We completed the full design, development, manufacturing, CE marking, FDA Registration and USA launch of a sterile self-aid urology system in 18 months. Securing regional and major national distribution contracts, key opinion leadership (KOL) sponsorships and adoption at a leading rehabilitation hospital.
Taking an existing product idea, we used our expertise to redesign the product, manage the full verification, validation, usability assessments and safety accreditation of an electronic monitor and wearable device.
Following the set up of the clean-room manufacturing in Asia, we gained HCPCS Reimbursement coding and managed the full product launch and supply chain. Obtaining ISO13485:2003 and ISO13485:2012 accreditation, CE Marking and FDA Registration on behalf of our client.
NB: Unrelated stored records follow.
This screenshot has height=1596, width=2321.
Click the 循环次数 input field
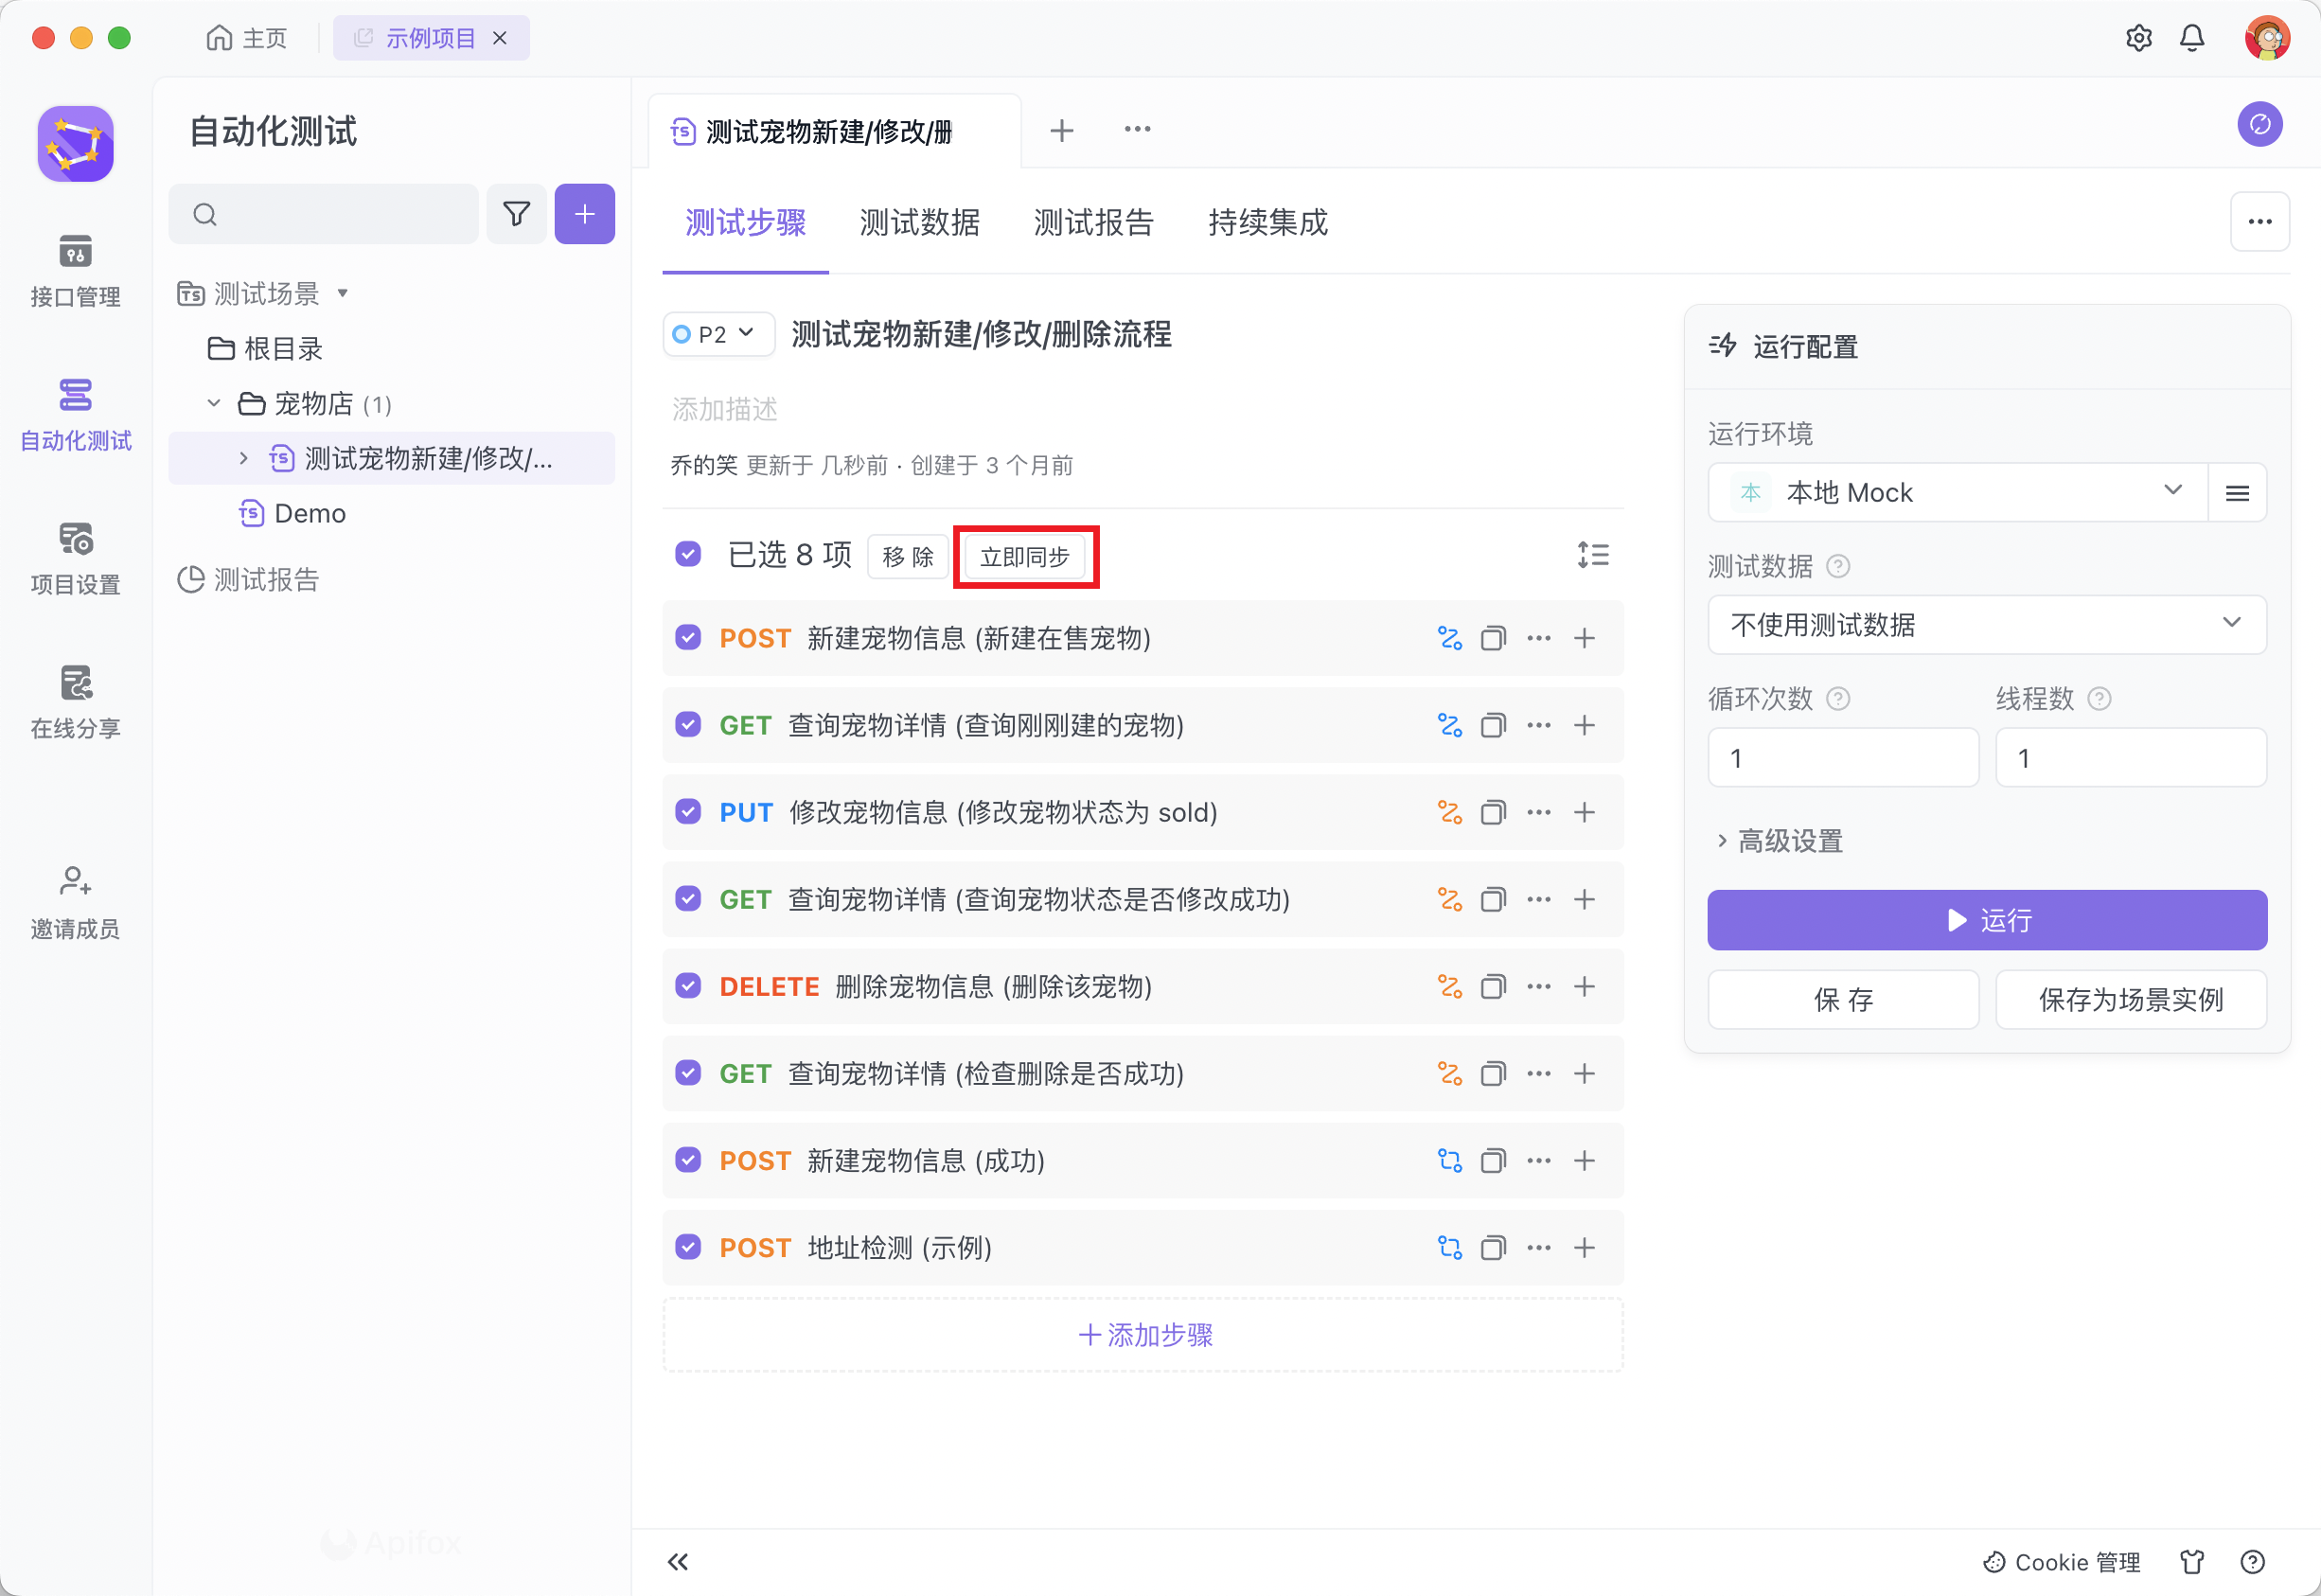pyautogui.click(x=1842, y=758)
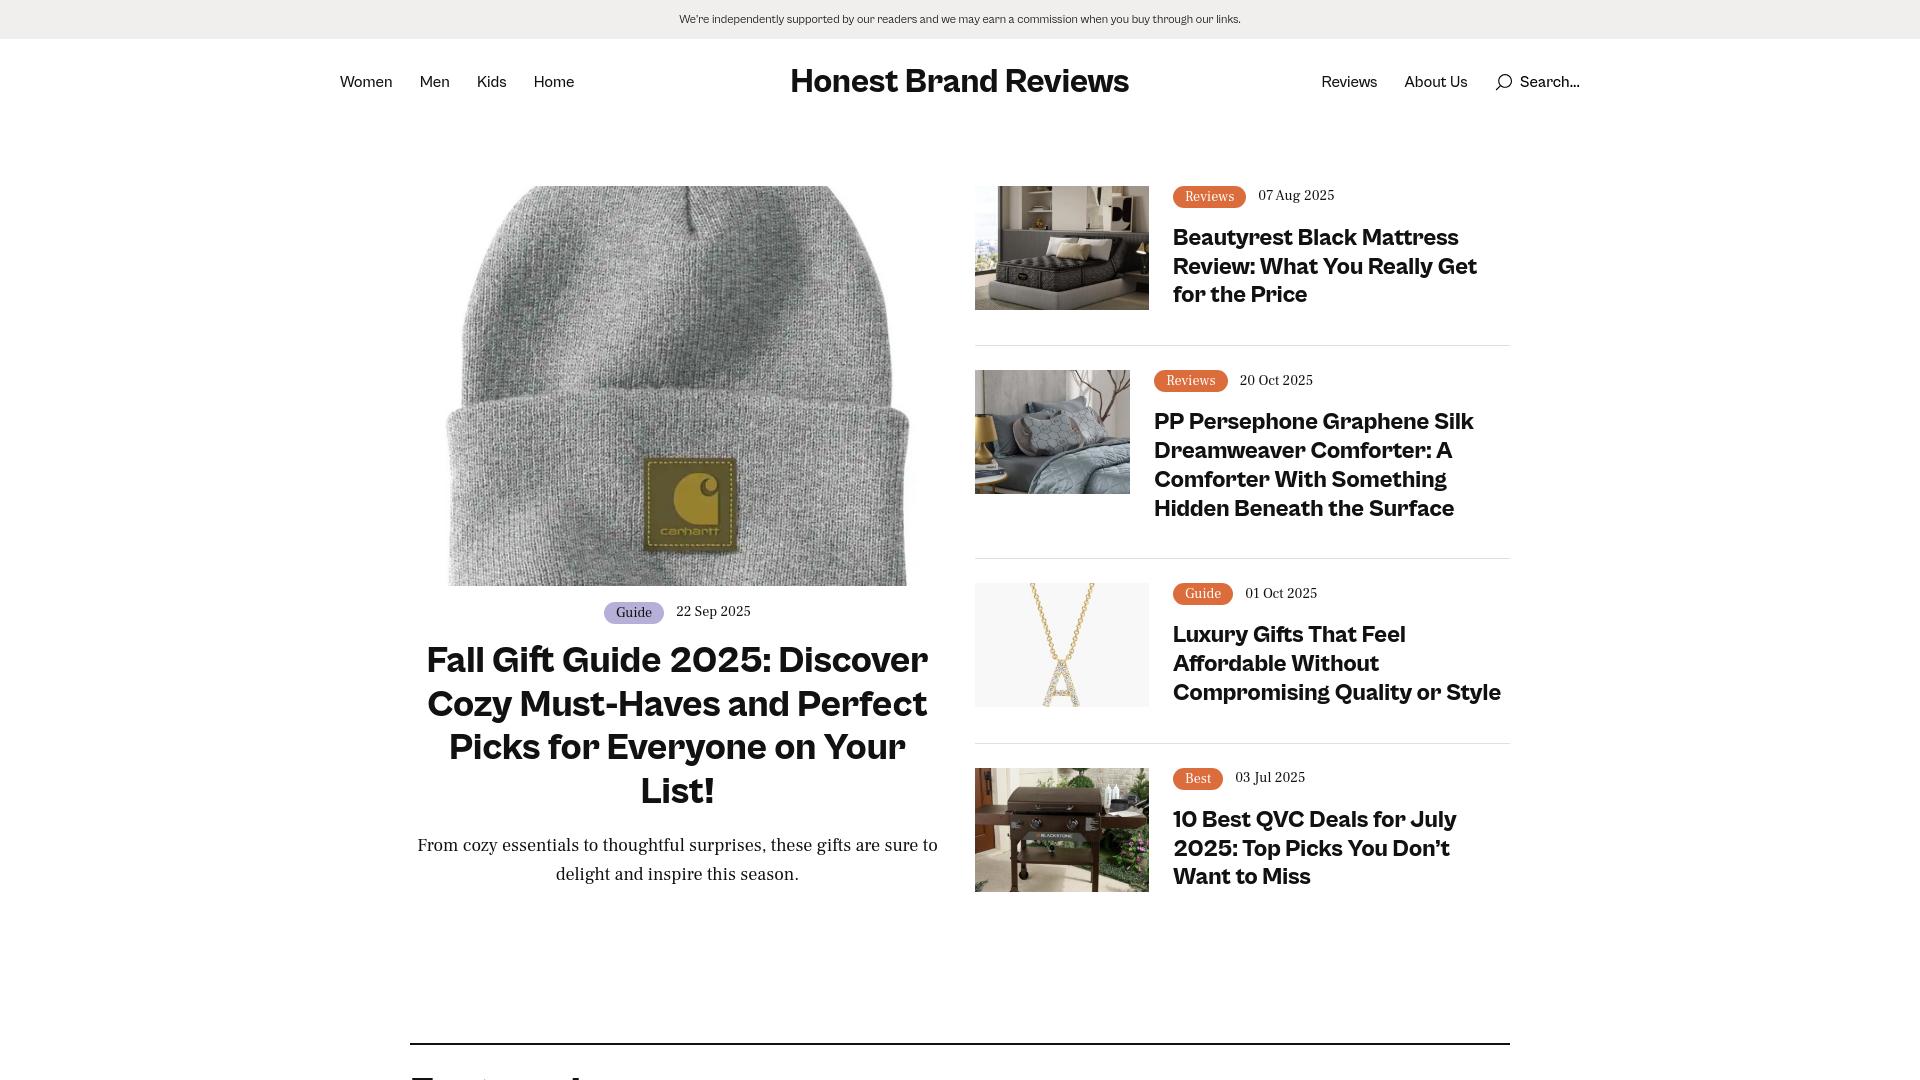1920x1080 pixels.
Task: Open Reviews in the top navigation
Action: point(1348,82)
During an unannounced CE audit of Medtechtomarket, the technical design history and quality management files were audited as part of the CE marking process during customer due diligence and passed a 4-day FDA inspection.
The product was launched in the USA and was a finalist in the 2015 Home Medical Equipment Retail Product awards and has featured in several high-profile trade and disability user publications.
The company signed a number of national and regional distributors, wholesalers and sales representatives and the technology was adopted by the top rehabilitation hospitals throughout the USA. The product was well received and supported by high profile KOL endorsements including a former Gold Medal Paralympian athlete, along with user and industry experts.